Photo by Eitan Elhadez-Barak/TPS on 15 March, 2021

Discovery of Hidden Brain Mechanisms in Autism Offers Hope for Targeted Gene Therapies

Public By Pesach Benson • 20 November, 2024

Jerusalem, 20 November, 2024 (TPS) -- In a significant stride for autism research, scientists identified critical brain mechanisms tied to genetically-based autism, laying the groundwork for novel gene therapies, better diagnostic tools, and broader treatment approaches.

Autism, formally known as Autism Spectrum Disorder (ASD), is a neurodevelopmental disorder characterized by challenges in social communication, restricted and repetitive behaviors, and varying levels of cognitive functioning. The symptoms and severity can vary widely between individuals, which is why it is referred to as a “spectrum.” ASD is believed to arise from a combination of genetic and environmental factors, but its exact cause remains unclear. Autism affects around 1-2% of the population globally.

A team of Tel Aviv University researchers led by Prof. Boaz Barak and PhD student Inbar Fischer focused on two previously unexplored mechanisms in autism, specifically in cases linked to SHANK3 gene mutations. SHANK3 is a crucial gene that encodes a protein involved in the proper functioning of neurons in the brain and plays a vital role in synaptic signaling — the process by which neurons communicate with each other. Mutations in SHANK3 disrupt this process, impairing brain development and function.

The study, published in the peer-reviewed Science Advances journal, found that the SHANK3 mutations not only affect neurons, as previously understood but also impair oligodendrocytes — non-neuronal cells in the brain. These cells are essential for producing myelin, the fatty layer that insulates nerve fibers and ensures proper electrical signal transmission between neurons. Previously, oligodendrocytes were regarded as supportive cells, playing a secondary role to neurons in brain function.

The researchers also found that mutations in SHANK3 disrupt myelin production in oligodendrocytes, leading to faulty insulation around nerve fibers. This impairment results in the “leaking” of electrical signals, which hampers brain communication and synchronization. Myelin damage, thus, is not just a secondary issue but a core contributor to the brain dysfunction seen in autism linked to SHANK3 mutations.

These findings suggest that autism may involve more complex and widespread disruptions in brain function, extending beyond neuronal issues to include myelin-related dysfunctions, opening up new potential therapeutic avenues.

Using a genetically engineered mouse model carrying the SHANK3 mutation, the team observed dual impairments. First, oligodendrocytes themselves were unable to properly bind and process chemical signals due to defective SHANK3 protein. Second, these impaired cells produced faulty myelin, weakening the efficiency of electrical signal transmission and disrupting brain synchronization.

“Behavioral changes in the mice confirmed the impact of these impairments,” said Fischer. “The findings highlight a previously unrecognized role for oligodendrocytes in autism.”
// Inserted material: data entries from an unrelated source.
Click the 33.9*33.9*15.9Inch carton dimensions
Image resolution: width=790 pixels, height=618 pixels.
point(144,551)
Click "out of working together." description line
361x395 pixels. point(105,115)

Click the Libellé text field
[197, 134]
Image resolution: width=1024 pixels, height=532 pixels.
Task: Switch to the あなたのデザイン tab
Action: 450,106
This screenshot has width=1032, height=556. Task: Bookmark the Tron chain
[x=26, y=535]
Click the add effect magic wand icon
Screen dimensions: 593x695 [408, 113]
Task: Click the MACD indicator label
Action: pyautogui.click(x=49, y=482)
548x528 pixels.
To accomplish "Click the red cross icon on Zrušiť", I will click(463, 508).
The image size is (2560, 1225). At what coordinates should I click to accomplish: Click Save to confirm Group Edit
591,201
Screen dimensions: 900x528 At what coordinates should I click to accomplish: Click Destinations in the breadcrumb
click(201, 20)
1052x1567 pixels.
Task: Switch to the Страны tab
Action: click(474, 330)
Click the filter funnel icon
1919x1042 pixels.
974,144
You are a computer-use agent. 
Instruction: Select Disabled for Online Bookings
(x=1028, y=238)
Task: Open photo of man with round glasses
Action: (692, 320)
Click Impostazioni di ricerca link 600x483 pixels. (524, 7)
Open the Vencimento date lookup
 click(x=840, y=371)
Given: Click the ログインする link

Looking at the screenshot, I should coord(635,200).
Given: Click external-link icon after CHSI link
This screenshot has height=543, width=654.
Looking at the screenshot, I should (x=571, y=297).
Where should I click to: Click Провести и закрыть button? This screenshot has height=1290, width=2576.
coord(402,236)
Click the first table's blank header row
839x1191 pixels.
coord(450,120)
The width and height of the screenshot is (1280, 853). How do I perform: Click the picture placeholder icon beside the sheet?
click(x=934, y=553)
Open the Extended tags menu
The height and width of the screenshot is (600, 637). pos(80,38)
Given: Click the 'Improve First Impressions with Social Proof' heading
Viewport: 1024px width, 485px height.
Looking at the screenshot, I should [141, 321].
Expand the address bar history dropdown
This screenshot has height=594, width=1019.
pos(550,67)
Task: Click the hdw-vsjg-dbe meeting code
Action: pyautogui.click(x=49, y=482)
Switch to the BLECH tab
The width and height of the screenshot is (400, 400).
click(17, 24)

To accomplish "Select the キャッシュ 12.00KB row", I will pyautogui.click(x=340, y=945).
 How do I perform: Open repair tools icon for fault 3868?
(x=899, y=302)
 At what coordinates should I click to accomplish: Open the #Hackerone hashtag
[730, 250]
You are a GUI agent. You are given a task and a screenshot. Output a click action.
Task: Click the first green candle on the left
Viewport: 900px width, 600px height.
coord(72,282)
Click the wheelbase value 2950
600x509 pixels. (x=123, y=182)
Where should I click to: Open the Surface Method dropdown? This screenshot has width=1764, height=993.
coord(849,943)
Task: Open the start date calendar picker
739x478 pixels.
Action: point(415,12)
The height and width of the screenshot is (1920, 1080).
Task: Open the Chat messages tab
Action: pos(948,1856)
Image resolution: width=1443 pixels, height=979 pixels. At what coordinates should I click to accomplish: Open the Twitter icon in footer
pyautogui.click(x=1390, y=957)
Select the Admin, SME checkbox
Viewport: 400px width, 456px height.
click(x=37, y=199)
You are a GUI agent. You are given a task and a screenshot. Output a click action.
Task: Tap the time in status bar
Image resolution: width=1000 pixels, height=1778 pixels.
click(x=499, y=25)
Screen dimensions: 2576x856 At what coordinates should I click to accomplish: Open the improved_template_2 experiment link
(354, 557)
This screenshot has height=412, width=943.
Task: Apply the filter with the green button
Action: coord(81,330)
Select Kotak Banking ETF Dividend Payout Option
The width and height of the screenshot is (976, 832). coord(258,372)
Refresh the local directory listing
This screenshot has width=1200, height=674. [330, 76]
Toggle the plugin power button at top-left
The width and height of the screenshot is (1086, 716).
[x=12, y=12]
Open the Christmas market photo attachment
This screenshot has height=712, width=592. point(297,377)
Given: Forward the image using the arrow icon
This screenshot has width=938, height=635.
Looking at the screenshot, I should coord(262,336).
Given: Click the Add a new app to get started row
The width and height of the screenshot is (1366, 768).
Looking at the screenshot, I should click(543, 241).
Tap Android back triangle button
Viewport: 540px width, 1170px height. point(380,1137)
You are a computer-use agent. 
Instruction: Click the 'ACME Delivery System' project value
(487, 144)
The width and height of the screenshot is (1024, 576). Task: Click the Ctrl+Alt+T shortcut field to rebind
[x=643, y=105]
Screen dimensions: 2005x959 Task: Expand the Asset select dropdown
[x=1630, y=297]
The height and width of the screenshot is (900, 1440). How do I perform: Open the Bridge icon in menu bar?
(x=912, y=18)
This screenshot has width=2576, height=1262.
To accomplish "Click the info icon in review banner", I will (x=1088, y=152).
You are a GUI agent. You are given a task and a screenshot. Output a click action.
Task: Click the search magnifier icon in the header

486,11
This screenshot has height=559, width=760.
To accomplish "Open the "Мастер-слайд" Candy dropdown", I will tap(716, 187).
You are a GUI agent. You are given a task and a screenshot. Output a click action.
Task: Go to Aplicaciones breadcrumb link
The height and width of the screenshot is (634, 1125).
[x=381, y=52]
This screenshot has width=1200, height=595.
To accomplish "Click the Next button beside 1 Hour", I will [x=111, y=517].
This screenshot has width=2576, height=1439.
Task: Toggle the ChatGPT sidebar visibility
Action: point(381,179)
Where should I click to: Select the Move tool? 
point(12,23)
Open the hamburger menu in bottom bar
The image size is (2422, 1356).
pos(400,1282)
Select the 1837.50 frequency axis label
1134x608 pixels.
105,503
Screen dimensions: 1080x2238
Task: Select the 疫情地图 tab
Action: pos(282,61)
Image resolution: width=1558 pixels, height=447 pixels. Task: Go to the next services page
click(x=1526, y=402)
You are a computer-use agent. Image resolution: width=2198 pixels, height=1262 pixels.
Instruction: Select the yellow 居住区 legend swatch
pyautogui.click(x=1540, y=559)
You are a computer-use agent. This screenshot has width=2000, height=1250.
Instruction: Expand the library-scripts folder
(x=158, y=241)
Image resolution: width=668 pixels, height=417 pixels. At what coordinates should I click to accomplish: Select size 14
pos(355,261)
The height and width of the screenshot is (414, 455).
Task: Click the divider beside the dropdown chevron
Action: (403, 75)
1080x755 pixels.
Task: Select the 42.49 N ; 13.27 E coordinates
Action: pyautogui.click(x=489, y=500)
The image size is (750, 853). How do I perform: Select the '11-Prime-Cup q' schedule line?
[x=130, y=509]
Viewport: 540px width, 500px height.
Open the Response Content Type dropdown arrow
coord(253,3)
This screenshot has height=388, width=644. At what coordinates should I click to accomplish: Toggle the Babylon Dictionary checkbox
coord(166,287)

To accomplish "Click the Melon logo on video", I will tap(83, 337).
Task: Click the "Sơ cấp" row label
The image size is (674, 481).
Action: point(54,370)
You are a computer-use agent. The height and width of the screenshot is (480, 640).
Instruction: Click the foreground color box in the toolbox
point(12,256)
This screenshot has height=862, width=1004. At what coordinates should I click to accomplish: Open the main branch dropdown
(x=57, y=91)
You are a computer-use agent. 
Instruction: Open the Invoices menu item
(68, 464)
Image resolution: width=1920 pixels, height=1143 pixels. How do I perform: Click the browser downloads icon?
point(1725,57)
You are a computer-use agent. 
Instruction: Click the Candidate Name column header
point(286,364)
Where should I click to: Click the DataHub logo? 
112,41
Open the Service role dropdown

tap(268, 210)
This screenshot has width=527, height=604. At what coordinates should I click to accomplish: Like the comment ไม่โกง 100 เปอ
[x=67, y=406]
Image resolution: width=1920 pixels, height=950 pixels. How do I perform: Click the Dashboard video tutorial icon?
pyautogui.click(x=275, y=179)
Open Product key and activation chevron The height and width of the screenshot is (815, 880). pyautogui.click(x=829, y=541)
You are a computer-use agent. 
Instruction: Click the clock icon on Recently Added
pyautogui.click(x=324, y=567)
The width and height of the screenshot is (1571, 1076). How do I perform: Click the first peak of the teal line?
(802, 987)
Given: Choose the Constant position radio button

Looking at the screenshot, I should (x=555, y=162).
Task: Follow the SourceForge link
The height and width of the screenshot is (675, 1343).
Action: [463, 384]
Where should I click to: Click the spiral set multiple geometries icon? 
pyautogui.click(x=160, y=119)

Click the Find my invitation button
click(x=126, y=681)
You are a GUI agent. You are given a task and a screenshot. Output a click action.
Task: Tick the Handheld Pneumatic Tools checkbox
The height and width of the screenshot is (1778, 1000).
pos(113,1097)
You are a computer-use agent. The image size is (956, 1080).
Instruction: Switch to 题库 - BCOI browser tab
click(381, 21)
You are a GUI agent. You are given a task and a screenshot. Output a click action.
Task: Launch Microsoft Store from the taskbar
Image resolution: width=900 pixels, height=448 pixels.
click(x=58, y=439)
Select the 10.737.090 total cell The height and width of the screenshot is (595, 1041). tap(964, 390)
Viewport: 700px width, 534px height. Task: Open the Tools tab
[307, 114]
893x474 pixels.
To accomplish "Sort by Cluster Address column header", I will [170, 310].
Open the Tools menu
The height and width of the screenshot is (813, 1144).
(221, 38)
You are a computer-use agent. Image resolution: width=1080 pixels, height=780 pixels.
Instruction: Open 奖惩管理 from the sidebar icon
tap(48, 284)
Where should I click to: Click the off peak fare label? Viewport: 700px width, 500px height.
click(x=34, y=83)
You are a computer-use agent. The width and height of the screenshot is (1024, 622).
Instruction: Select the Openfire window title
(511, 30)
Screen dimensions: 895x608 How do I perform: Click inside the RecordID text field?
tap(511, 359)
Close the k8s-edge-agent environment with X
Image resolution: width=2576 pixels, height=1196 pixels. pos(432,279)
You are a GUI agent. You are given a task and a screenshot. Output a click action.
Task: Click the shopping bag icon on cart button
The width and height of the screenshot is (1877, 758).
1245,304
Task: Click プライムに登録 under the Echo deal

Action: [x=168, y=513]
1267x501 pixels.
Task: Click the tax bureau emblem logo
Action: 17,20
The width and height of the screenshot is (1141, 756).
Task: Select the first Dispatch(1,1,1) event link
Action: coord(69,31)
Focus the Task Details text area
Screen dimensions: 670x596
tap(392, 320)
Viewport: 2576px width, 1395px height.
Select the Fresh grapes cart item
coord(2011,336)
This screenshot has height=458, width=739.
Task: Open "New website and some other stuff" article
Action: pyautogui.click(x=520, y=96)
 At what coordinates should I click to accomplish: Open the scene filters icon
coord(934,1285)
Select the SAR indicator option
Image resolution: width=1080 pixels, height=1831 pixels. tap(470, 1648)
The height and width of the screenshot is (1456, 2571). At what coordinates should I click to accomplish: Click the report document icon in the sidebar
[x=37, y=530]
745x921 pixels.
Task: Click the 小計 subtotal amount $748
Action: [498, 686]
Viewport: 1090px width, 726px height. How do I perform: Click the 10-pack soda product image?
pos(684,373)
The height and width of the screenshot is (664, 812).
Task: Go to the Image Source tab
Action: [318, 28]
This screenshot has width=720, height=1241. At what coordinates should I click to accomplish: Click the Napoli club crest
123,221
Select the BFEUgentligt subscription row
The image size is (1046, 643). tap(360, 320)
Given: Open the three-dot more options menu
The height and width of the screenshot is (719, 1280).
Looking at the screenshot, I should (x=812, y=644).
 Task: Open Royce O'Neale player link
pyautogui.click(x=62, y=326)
The researchers then introduced DNA segments containing the normal human SHANK3 sequence into oligodendrocytes derived from the brains of affected mice. This genetic treatment allowed the cells to produce functional SHANK3 protein, restoring their ability to bind receptors and support proper development and function.

To further validate these results, the team replicated their findings using human-induced pluripotent stem cells. Derived from a girl with the same SHANK3 mutation, these cells exhibited the same defects observed in the mouse model. Post-treatment, the cells showed restored functionality, reinforcing the potential of this gene therapy.

The study’s implications extend beyond SHANK3-related autism. Recognizing the role of myelin in autism could revolutionize understanding of the condition’s underlying mechanisms. “Defective myelin plays a significant role in autism. Our findings open the door to new therapeutic pathways, even for cases not directly linked to SHANK3 mutations,” Barak said.

“Ultimately, our goal is to develop treatments that not only address behavioral symptoms but also target the root causes of autism,” he added.

The findings demonstrate the potential for developing gene-based treatments for autism and identifying diagnostic markers. Healthcare providers could look for myelin-related impairments or disruptions in oligodendrocyte function when diagnosing and understanding the underlying causes of autism in patients.